### What is needed
Look through the data below for the string "icon", and copy every line where it turns up.

#### Material for this exercise ####

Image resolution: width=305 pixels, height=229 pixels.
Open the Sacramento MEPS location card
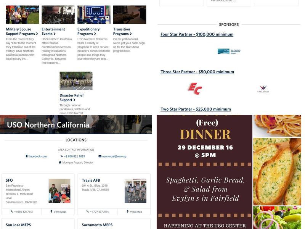point(114,224)
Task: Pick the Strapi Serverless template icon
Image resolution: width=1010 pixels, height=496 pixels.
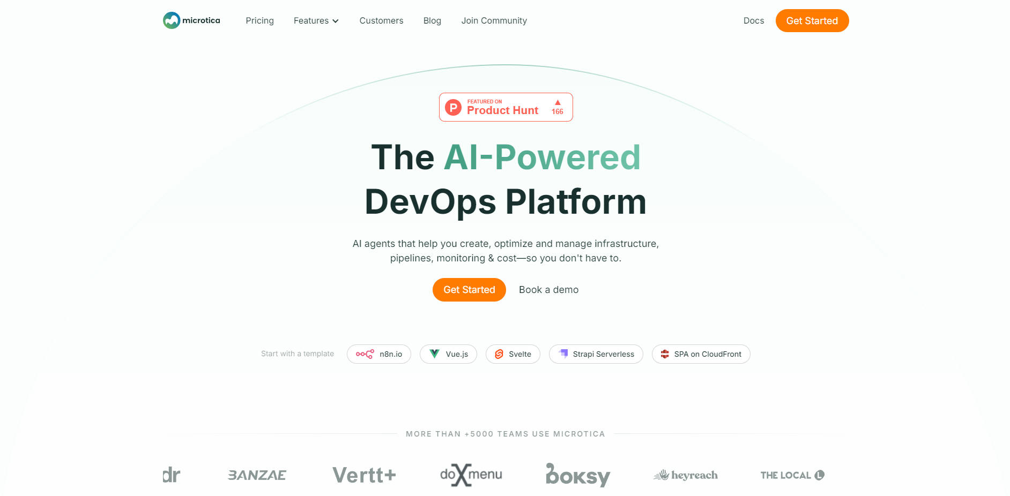Action: pos(563,354)
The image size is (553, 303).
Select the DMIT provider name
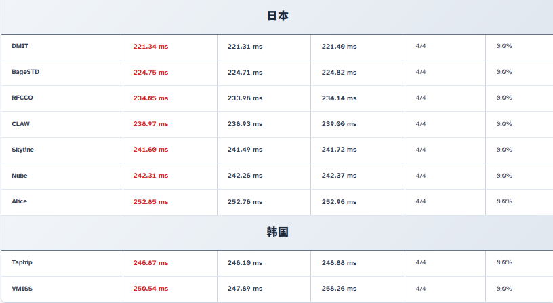[20, 46]
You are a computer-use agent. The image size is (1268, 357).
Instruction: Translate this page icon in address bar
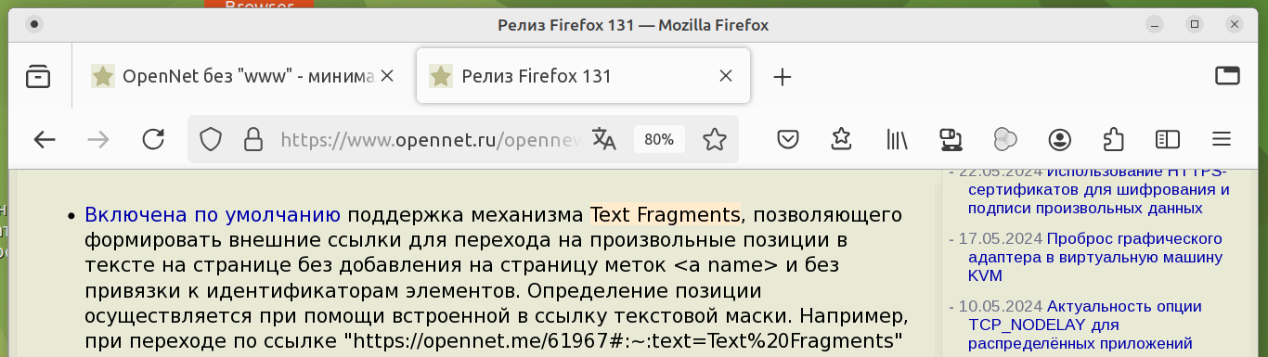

####

### Reply to the exercise
Task: Pick the Strapi Serverless template icon
Instruction: Translate this page icon in address bar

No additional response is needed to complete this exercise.